**Task brief**
Copy exactly, no pictures: every line from the one that contains "Given: Open the" through the end of the entries below.

**Source material**
━━━━━━━━━━━━━━━━━━━━

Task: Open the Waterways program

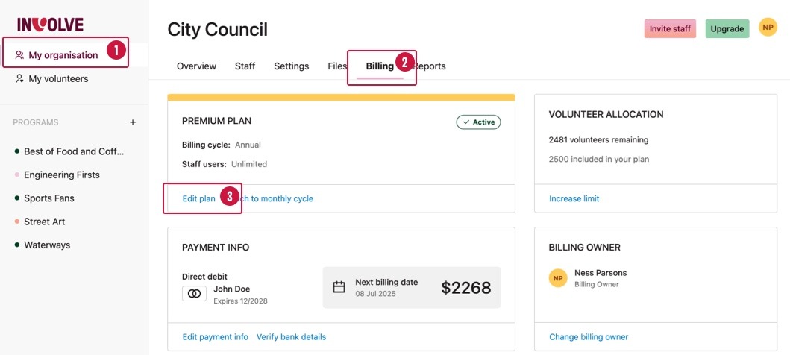Action: coord(46,245)
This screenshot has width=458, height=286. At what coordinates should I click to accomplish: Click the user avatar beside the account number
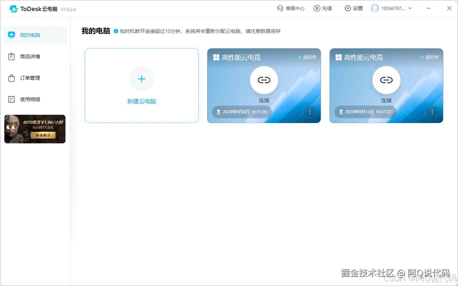[375, 8]
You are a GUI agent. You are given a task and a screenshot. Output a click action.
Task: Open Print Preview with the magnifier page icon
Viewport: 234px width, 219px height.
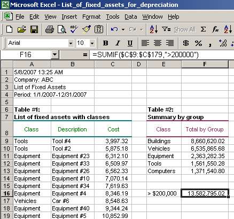[62, 29]
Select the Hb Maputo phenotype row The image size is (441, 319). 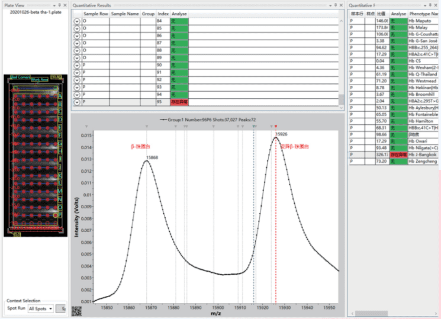423,21
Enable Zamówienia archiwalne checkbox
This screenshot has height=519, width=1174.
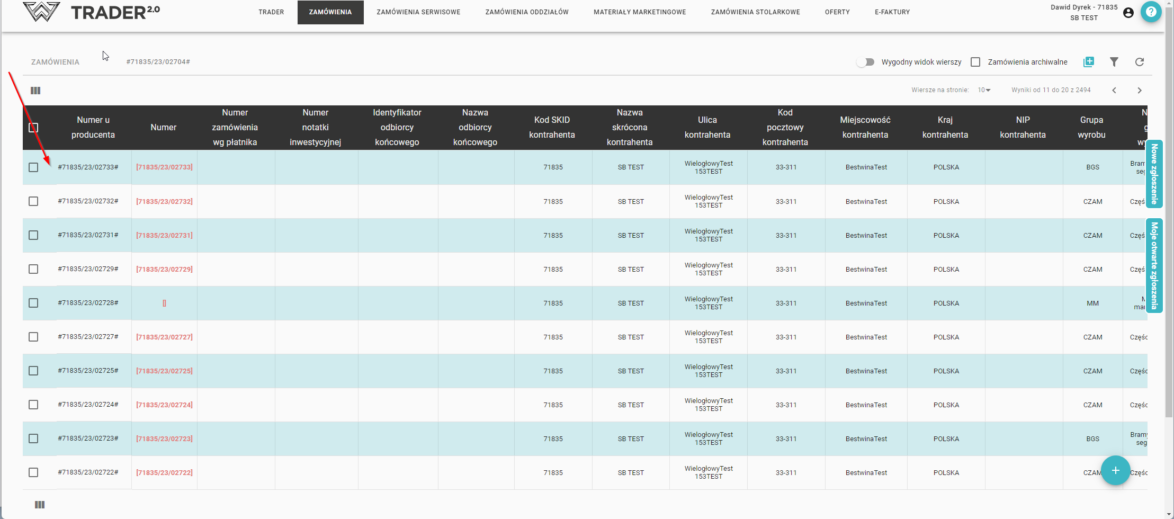click(975, 62)
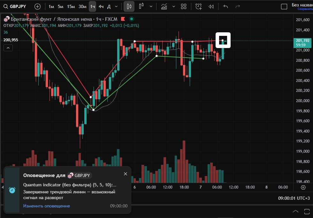
Task: Close the GBPJPY alert notification
Action: [x=126, y=174]
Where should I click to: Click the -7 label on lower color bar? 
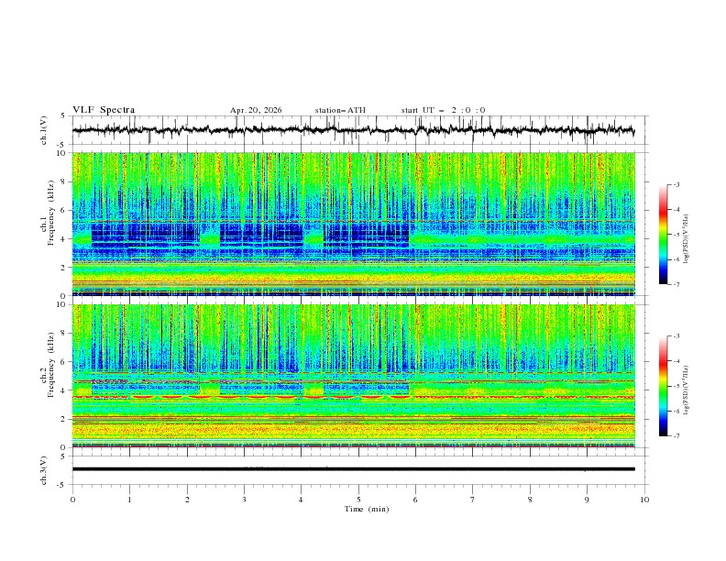pyautogui.click(x=676, y=436)
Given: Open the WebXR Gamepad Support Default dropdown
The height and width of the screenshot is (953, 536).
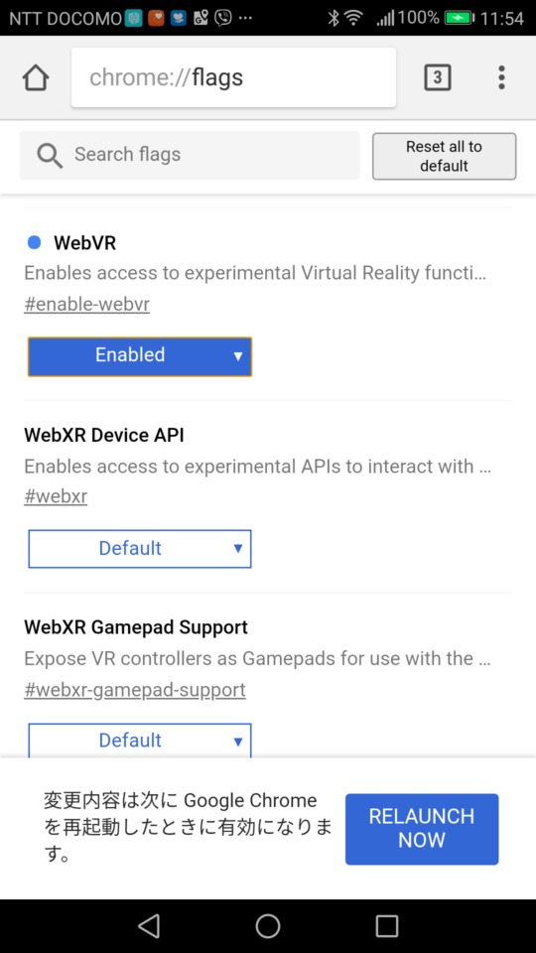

━━━━━━━━━━━━━━━━━━━━

**Output of the exercise**
Given: Open the WebXR Gamepad Support Default dropdown
The height and width of the screenshot is (953, 536).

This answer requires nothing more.